Federal Communications Commission Chairman Tom Wheeler warned Congress Thursday if Republicans move to take away the agency’s power to regulate broadband rates, they’ll be “gutting” the FCC’s landmark net neutrality rules passed last year.
“If the issue is — does the FCC have rate regulation, versus can the FCC deforbear, then all of the sudden you’re gutting the Open Internet Order,” Wheeler told a Senate Appropriations subcommittee Tuesday. “You’re gutting the FCC’s ability to deal with other issues on an ex post basis, as opposed to ex ante, because at the heart of everything is rates.”
Republicans on the Financial Services and General Government Subcommittee pressed the FCC chief on an exchange he had with subcommittee Chairman John Boozman during a hearing last year, when Wheeler said if Congress wanted to pass legislation preventing the FCC from undoing the forbearance from rate regulation it set down in the 2015 Open Internet Order, he had “no difficulty” with it.
Last November House Republicans tried to slip a rider into a must-pass appropriations bill blocking the FCC from using its budget “to regulate, directly or indirectly, the prices, other fees, or data caps and allowances” for broadband, citing Wheeler’s own remarks as justification. Wheeler and Democrats lobbied hard to remove the rider, forcing Republicans to eventually concede when the White House said President Obama would refuse to sign the bill unless the net neutrality and other “ideological riders” were removed.
Republicans on a House Energy and Commerce subcommittee advanced a similar bill last month, when in a letter to the committee Wheeler explained Republicans expanded the original context of his comment into a broadly worded bill that could be interpreted to block the FCC from enforcing net neutrality.
“Paid prioritization is a rate issue,” Wheeler told senators Tuesday. “Throttling is a rate issue.
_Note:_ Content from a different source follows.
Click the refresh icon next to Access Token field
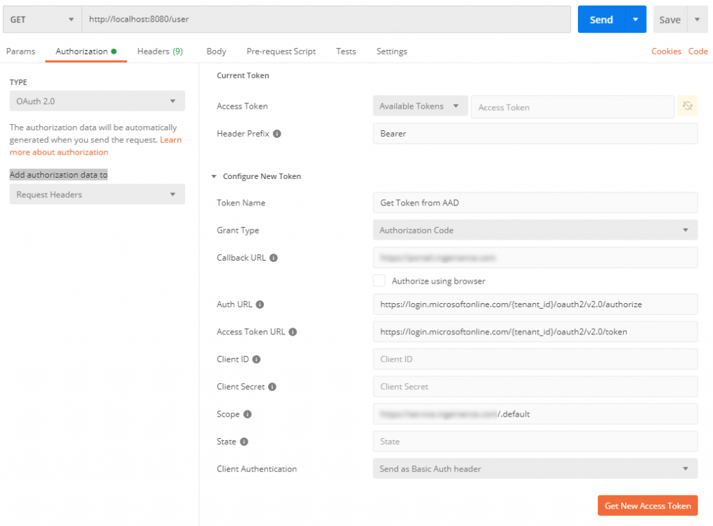Viewport: 713px width, 526px height. (x=688, y=106)
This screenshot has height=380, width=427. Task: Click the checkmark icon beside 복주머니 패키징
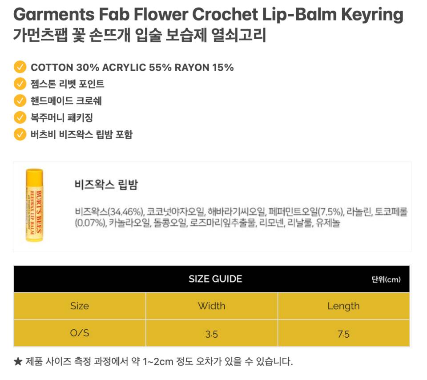(x=20, y=117)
Blocking is a rate issue. Interconnection is a rate issue.”
Wheeler cited other examples including language in the agency approved AT&T and DirecTV merger preventing AT&T from discriminating against non-DirecTV video traffic and the FCC’s inquiry into zero-rating programs like T-Mobile’s Binge On as rate issues the agency must have the power to review.
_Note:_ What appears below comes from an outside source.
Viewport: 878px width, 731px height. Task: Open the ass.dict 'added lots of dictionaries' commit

“We can find legislation that says, ‘no you may not deforbear,'” Wheeler continued, referencing the FCC’s decision not to apply Title II authority the agency uses to regulate telephone rates to broadband under the Open Internet Order, which reclassified Internet service under the same common carrier designation as telephone service.
“But that is different from the broader rate issue this seems to have morphed into,” he said.
Republican FCC Commissioner Ajit Pai, testifying alongside Wheeler, accused the FCC and the White House of changing course on rate regulation, and dismissed the notion legislation proposed by Congress does anything other than “codify” sentiments both expressed before and after the rulemaking.
“The president has said he doesn’t want the FCC regulating broadband Internet access rates, the chairman has said he doesn’t want the FCC regulating ex ante broadband Internet access rates,” Pai said. “It’s unfortunate … that while making the promise for the cameras — nonetheless behind the scenes, apparently according to you and others — the FCC has not been willing to work with you” on rate regulation.
Pai said that while the agency has pledged not to set rates upfront, declaring a rate unreasonable after the fact only counts as post-rate regulation one time — after that, it has the same affect as ex ante regulation.
“That’s part of the reason why it’s important for Congress to speak with a unified voice here to make sure that whatever the demerits of Title II — and there are plenty — nonetheless we should all be able to agree with what the president said,” Pai continued, “which is that the FCC should not be in this business.”